I mean, yes, superficially this is less obtuse:

http://advrider.com/forums/showthread.php?t=801516

But the number holds no meaning to a human either way.


No meaning is a little strong, eg:

http://advrider.com/forums/showthread.php?t=801515

exist (while http://advrider.com/forums/showthread.php?t=801517 doesn't at this time).

"Normally" such an app (avrider) would be set up with routing such that the url became /forum/thread/<id> -- and with a simple 6-digit id, that's much more managable to type/communicate manually than an uuid or something.

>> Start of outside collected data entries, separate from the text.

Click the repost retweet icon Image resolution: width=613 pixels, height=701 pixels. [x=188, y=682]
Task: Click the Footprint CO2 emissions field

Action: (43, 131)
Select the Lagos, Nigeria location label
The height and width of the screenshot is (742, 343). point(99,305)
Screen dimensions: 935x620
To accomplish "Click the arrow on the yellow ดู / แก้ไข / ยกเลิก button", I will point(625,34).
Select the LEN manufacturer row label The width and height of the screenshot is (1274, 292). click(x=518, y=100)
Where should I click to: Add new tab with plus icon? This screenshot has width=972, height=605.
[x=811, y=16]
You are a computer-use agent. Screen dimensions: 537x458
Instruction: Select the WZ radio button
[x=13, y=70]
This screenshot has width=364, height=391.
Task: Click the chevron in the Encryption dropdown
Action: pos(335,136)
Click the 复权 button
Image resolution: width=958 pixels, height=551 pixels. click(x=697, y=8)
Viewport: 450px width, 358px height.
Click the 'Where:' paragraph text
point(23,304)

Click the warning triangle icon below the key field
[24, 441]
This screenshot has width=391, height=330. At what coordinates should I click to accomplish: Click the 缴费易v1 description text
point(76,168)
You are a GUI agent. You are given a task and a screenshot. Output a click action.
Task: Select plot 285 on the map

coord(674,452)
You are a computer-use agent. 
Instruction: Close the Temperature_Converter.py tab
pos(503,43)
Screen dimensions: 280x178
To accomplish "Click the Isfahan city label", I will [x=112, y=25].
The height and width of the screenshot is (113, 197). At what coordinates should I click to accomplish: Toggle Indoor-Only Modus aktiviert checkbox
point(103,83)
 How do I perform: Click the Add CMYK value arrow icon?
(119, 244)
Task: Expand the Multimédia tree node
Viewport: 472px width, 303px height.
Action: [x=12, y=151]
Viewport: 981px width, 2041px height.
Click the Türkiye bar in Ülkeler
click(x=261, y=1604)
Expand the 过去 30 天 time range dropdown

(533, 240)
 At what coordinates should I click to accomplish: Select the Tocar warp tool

All that said, I basically agree -- exposing some "magic" constant/serial number to the user usually doesn't do much to help with the ux. It's actually an interesting problem: what would be the better, more "true" web/REST-like url-scheme for a forum? Perhaps forum/topic/sub-topic/thread-topic ? How limiting would that be wrt. reorganizing the forum threads (and not breaking links) -- this is especially an issue if there's a chance of re-using uri's -- it's annoying to have a link to one discussion morph into a link to another one. I don't think there are any solutions that are significantly better than a (symbolic/numerical) thread/topic id...

edit: Actually I see the sense in the email-id-like urls of the d-mars forum (or usenet-like).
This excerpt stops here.